## Zu lösende Aufgaben
1. Für welchen Gottesdienst in welcher Kirche dichtete Friedrich von Bodelschwingh laut dem Text über den Choral „Nun gehören unsre Herzen“ dieses Lied?
2. Kopiere aus dem Text über den Choral „Nun gehören unsre Herzen“ wortgetreu den Abschnitt, der mit „Autor: Karsamstag ist“ beginnt und mit „Vaters ewger Huld.“ endet.

Der evangelische Rundfunkbeauftragte beim WDR

23.04.11, Pfarrer Rüdiger Schnurr

Nun gehören unsre Herzen (eg 93)

Autor: Karsamstag ist heute. In vielen - vor allem katholischen Gegenden - schweigen seit gestern die Kirchenglocken.

Stattdessen ziehen in manchen Dörfern Kinder durch die Straßen und schwingen Holzrätschen oder Klappern. Es ist der Tag, der an die Grabesruhe Jesu erinnert.

Musik / 1. Strophe: Nun gehören unsre Herzen ganz dem Mann von Golgatha, der in bittern Todesschmerzen das Geheimnis Gottes sah, das Geheimnis des Gerichtes über aller Menschen Schuld, das Geheimnis neuen Lichtes aus des Vaters ewger Huld.

Musik / 2. Strophe: Nun in heilgem Stilleschweigen stehen wir auf Golgatha...

Autor: „Nun in heilgem Stilleschweigen.“ Wer aber hält in unserer Zeit noch Stille, gar Schweigen aus? Der Pfarrer Friedrich von Bodelschwingh dichtete 1927 den Choral „Nun gehören unsere Herzen ganz dem Mann von Golgatha“ für den Karfreitagsgottesdienst in der Zionskirche in Bielefeld-Bethel. Stille und Schweigen beschreibt er als die Haltung, die dem Ereignis der Kreuzigung gerecht wird.

Musik / 2. Strophe: Nun in heilgem Stilleschweigen stehen wir auf Golgatha. Tief und tiefer wir uns neigen vor dem Wunder, das geschah, als der Freie ward zum Knechte und der Größte ganz gering, als für Sünder der Gerechte in des Todes Rachen ging.

Autor: Die Veröffentlichung dieses Liedes im Jahre 1938 war ein gewagter Schritt. Es widerspricht in allen seinen Aussagen der damals vorherrschenden Ideologie in Staat und Kirche, Jesus als eine arische Heldengestalt zu verehren. Das taten die Deutschen Christen, die den Gedanken der Nazis verfallen waren. Stattdessen bekennt sich das Lied  zu dem leidenden Jesus. Bodelschwingh stand schon seit vielen Jahren den Betheler Anstalten vor. An Epilepsie leidende Kranke und Menschen mit schwersten Behinderungen wurden und werden auch heute noch dort betreut. Diese Menschen standen "Pastor Fritz", wie er liebevoll genannt wurde, bei seinem Lied vor Augen. Ihr Leben hat durch das Leiden und Sterben Jesu eine eigene, große Würde bekommen. Sie waren kein lebensunwertes Leben. Im Gegenteil: Für sie setzte Bodelschwingh sich ein und bewahrte fast alle vor der Vernichtung durch die Nationalsozialisten. Wer in der Zionskirche in Bethel einen Gottesdienst miterlebt, der spürt, wie sehr dort die Herzen der Gesunden und Kranken gemeinsam für Jesus schlagen.

## Erfasste Angaben
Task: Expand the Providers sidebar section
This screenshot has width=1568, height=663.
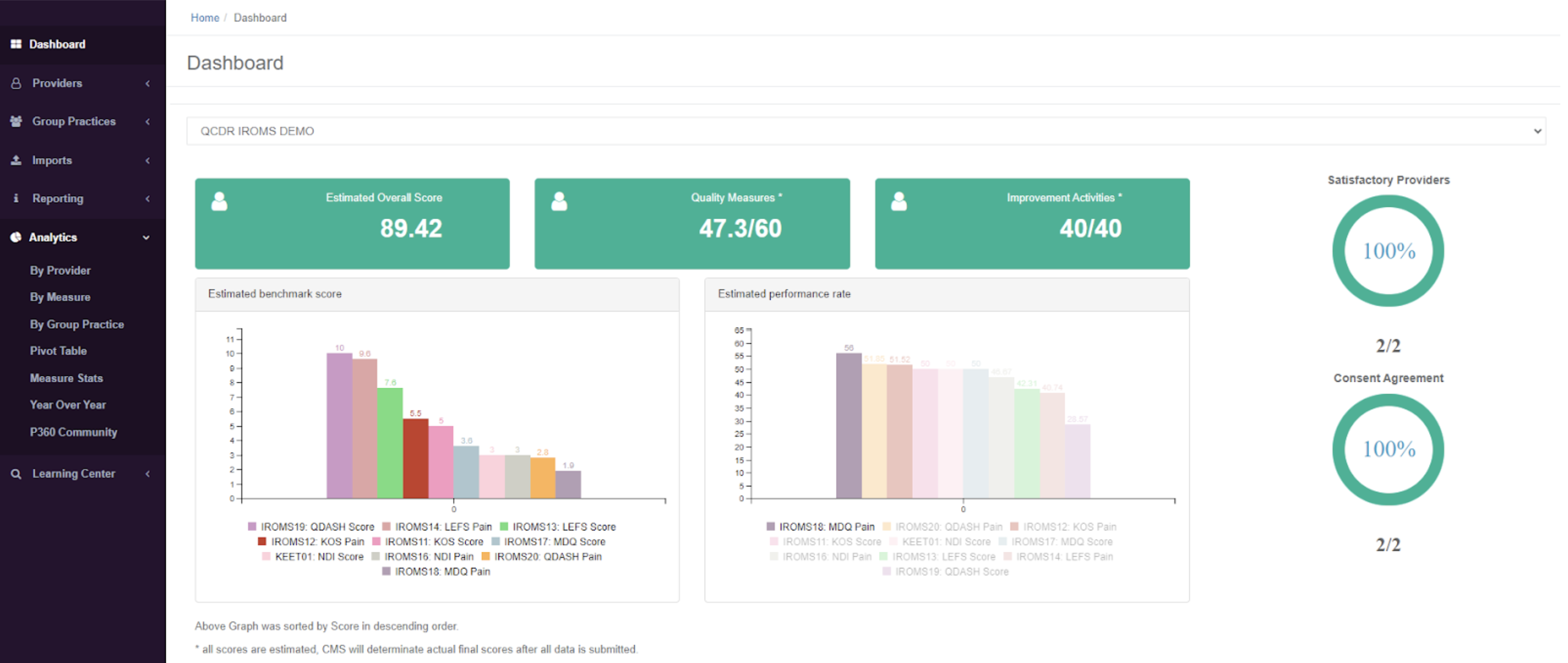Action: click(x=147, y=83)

## Lösungen der Aufgaben
1. Für den Karfreitagsgottesdienst in der Zionskirche in Bielefeld-Bethel.

2.
Autor: Karsamstag ist heute. In vielen - vor allem katholischen Gegenden - schweigen seit gestern die Kirchenglocken.

Stattdessen ziehen in manchen Dörfern Kinder durch die Straßen und schwingen Holzrätschen oder Klappern. Es ist der Tag, der an die Grabesruhe Jesu erinnert.

Musik / 1. Strophe: Nun gehören unsre Herzen ganz dem Mann von Golgatha, der in bittern Todesschmerzen das Geheimnis Gottes sah, das Geheimnis des Gerichtes über aller Menschen Schuld, das Geheimnis neuen Lichtes aus des Vaters ewger Huld.